Comme chaque année, le guide GaultMillau annonce la sortie de sa nouvelle édition en distribuant quelques prix. Hier, on se pressait donc au restaurant Adelboden, à Steinen (SZ), pour déguster les plats de Franz Wiget, Cuisinier de l’année, noté 18 (lire ci-dessous). Mais c’est du côté de Cheseaux-Noréaz, près d’Yverdon, dans un bâtiment communal décoré de façon moderne à l’enseigne de la Table de Mary, que se trouve la Cuisinière de l’année, Maryline Nozahic, un titre rarement attribué par le guide.

Il y a six ans, cette jeune femme avait déjà été sacrée Découverte de l’année par le même guide, alors qu’elle attirait les gourmands dans son ancien restaurant perdu à Vugelles-La Mothe. «C’est toujours une surprise, évidemment», assurait celle qui travaille avec la complicité de son mari, Loïc, en salle. «Je me pose toujours la question: «Est-ce que je le mérite?» Je ne me sens pas aussi douée que certains cuisiniers que je vois autour de moi.»

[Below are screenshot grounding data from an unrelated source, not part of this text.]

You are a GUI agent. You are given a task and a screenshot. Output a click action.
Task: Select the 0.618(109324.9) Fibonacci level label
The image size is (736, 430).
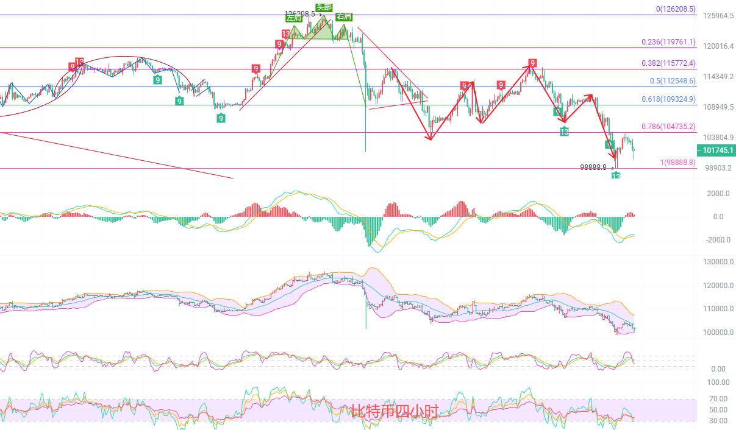coord(668,99)
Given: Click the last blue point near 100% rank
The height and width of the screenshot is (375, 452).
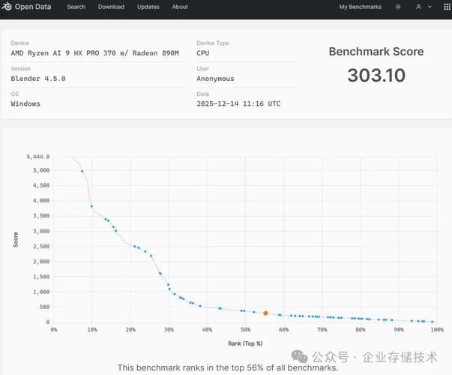Looking at the screenshot, I should (433, 322).
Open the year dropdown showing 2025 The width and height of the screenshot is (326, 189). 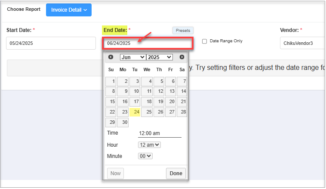159,57
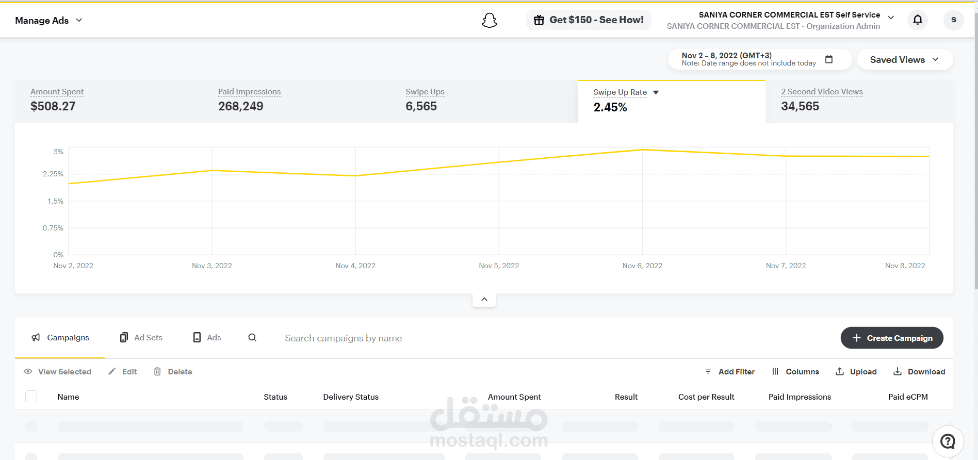The width and height of the screenshot is (978, 460).
Task: Click the user avatar S circle
Action: [954, 20]
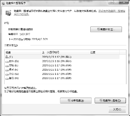
Task: Click the 关闭(C) button
Action: 117,109
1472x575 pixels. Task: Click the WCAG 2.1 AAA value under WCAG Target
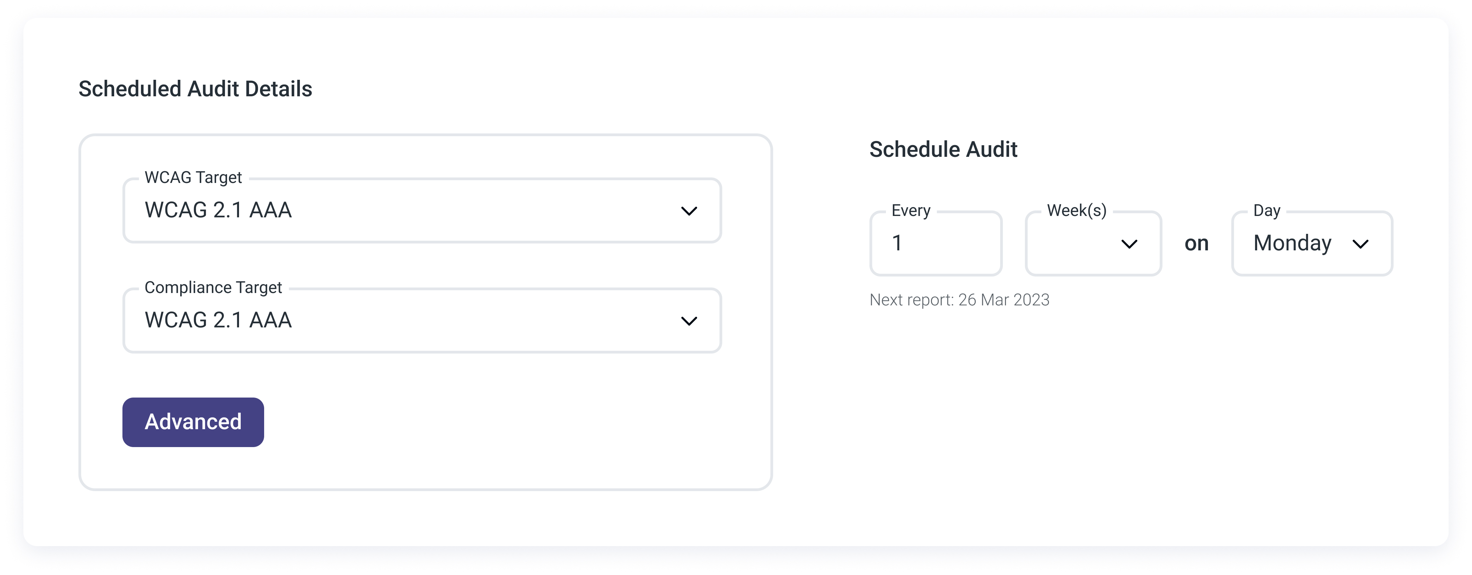[218, 210]
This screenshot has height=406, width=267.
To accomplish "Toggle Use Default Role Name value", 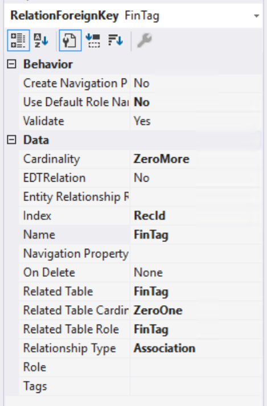I will pyautogui.click(x=196, y=102).
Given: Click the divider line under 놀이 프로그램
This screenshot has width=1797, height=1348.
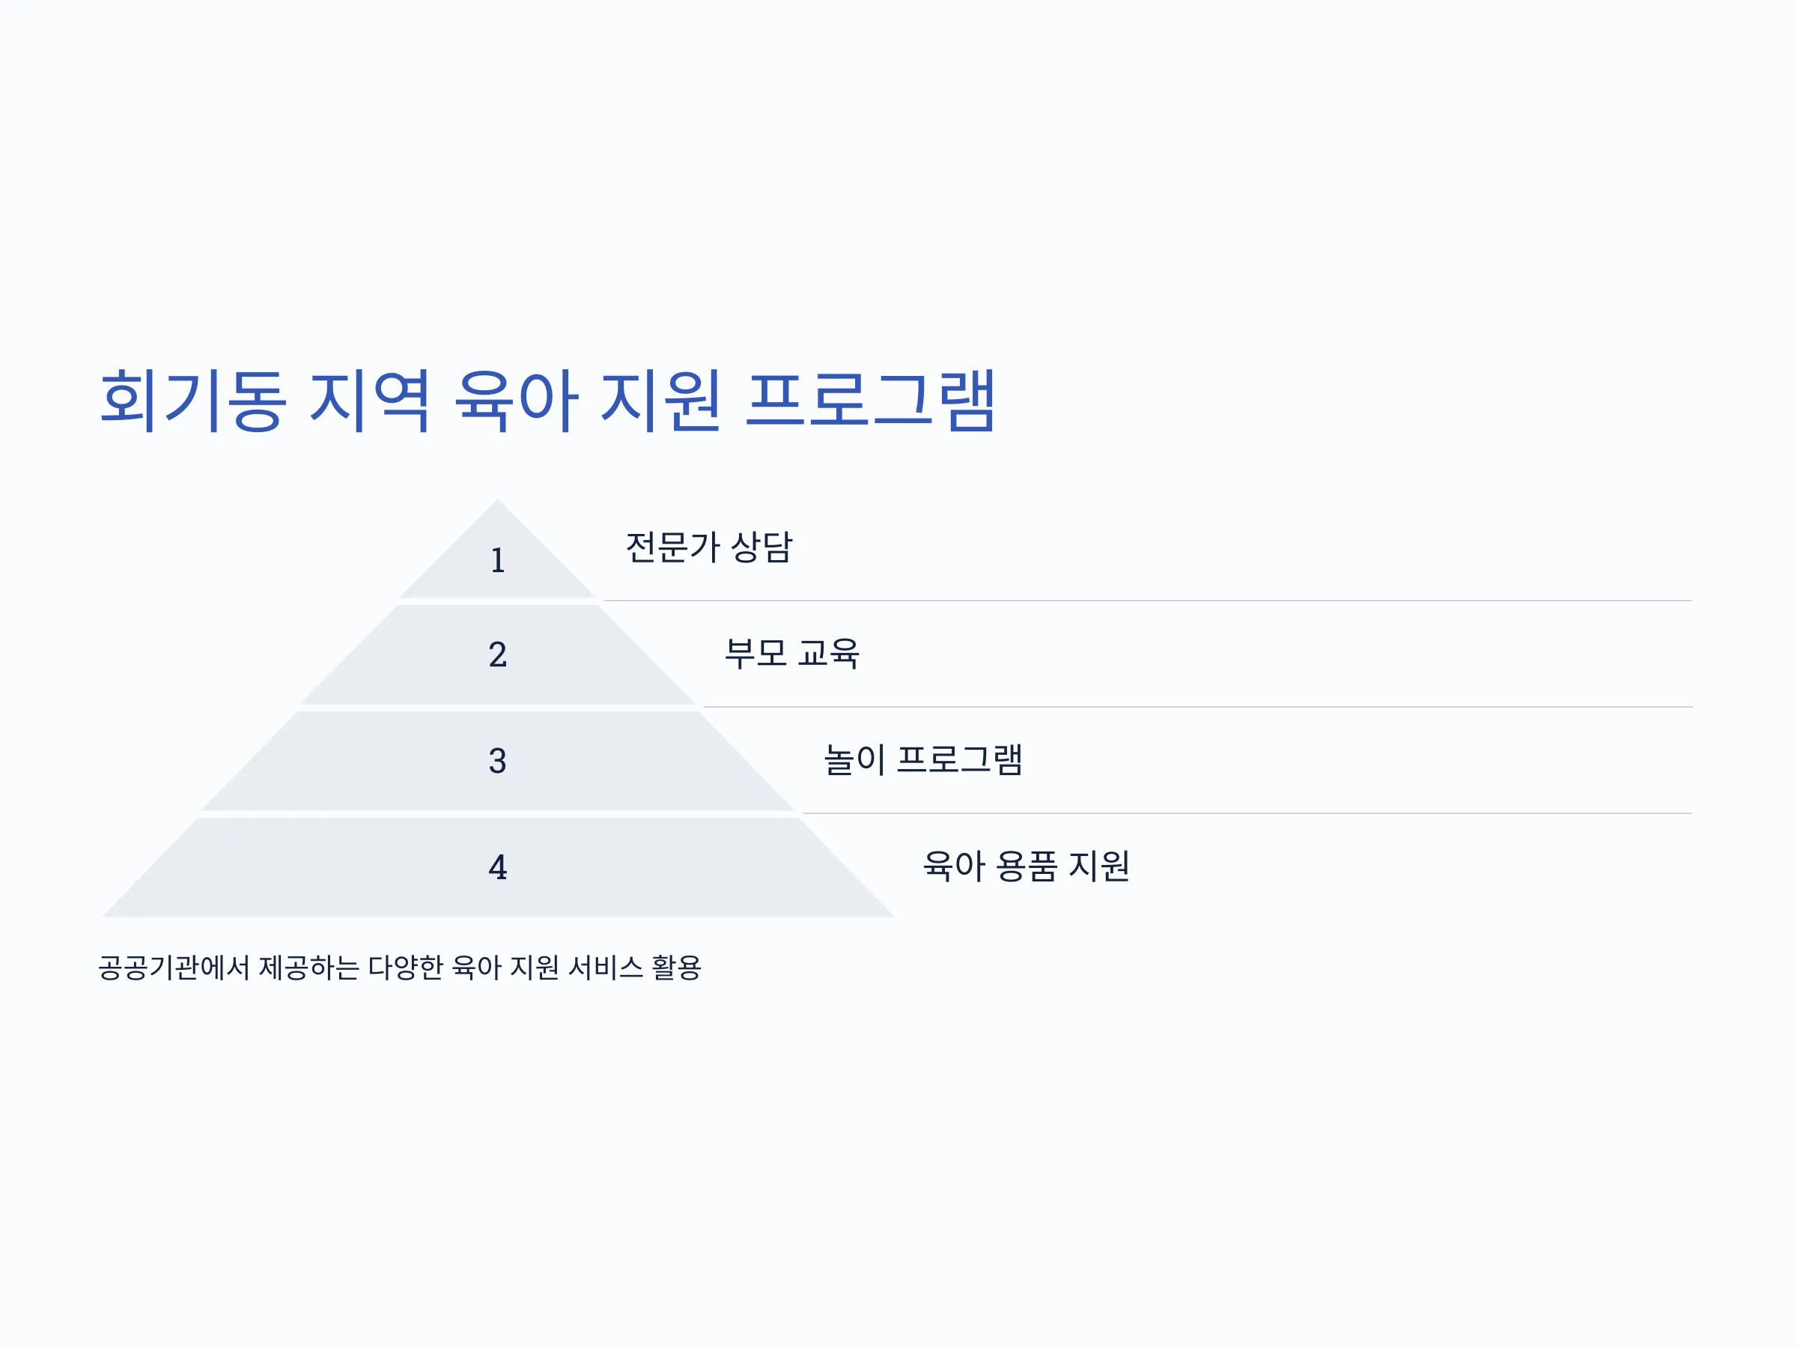Looking at the screenshot, I should [1247, 813].
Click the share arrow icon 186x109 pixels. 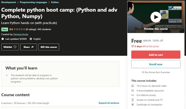click(x=32, y=47)
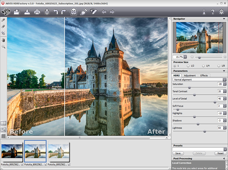Click the Print image icon in toolbar
Screen dimensions: 228x170
(37, 12)
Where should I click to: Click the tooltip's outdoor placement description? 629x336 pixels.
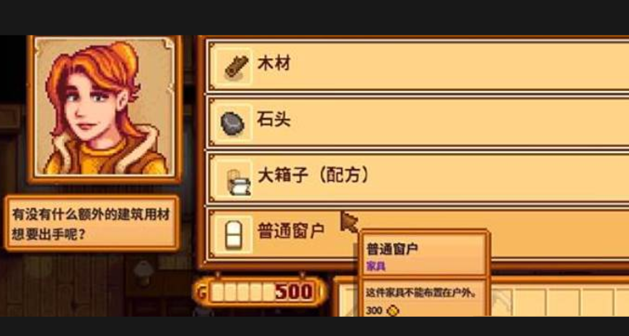click(421, 293)
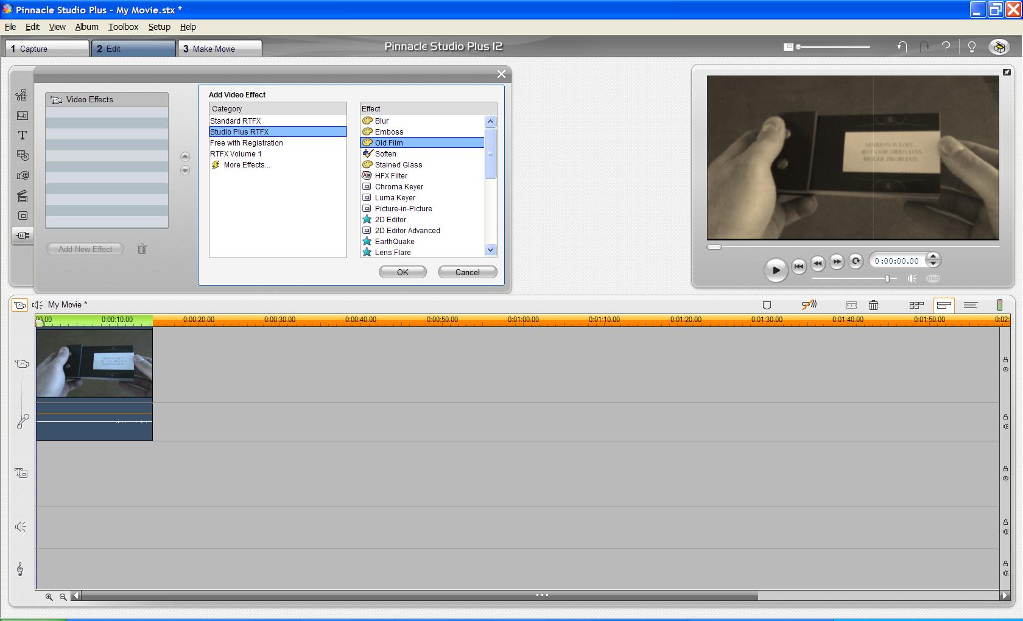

Sans fausse modestie, avec ce franc-parler qui est le sien, la jeune cheffe sait déjà ce qui l’attend pour l’avoir vécu à Vugelles: «On a été complet pendant six mois, c’était de la folie. Je pense qu’ici aussi, dès aujourd’hui, le téléphone va sonner, sonner. Ça tombe sur une période où les réservations marchent déjà bien», s’amuse-t-elle. Et d’ajouter: «Même si nous allons être surchargés, nous sommes très contents d’avoir été récompensés!»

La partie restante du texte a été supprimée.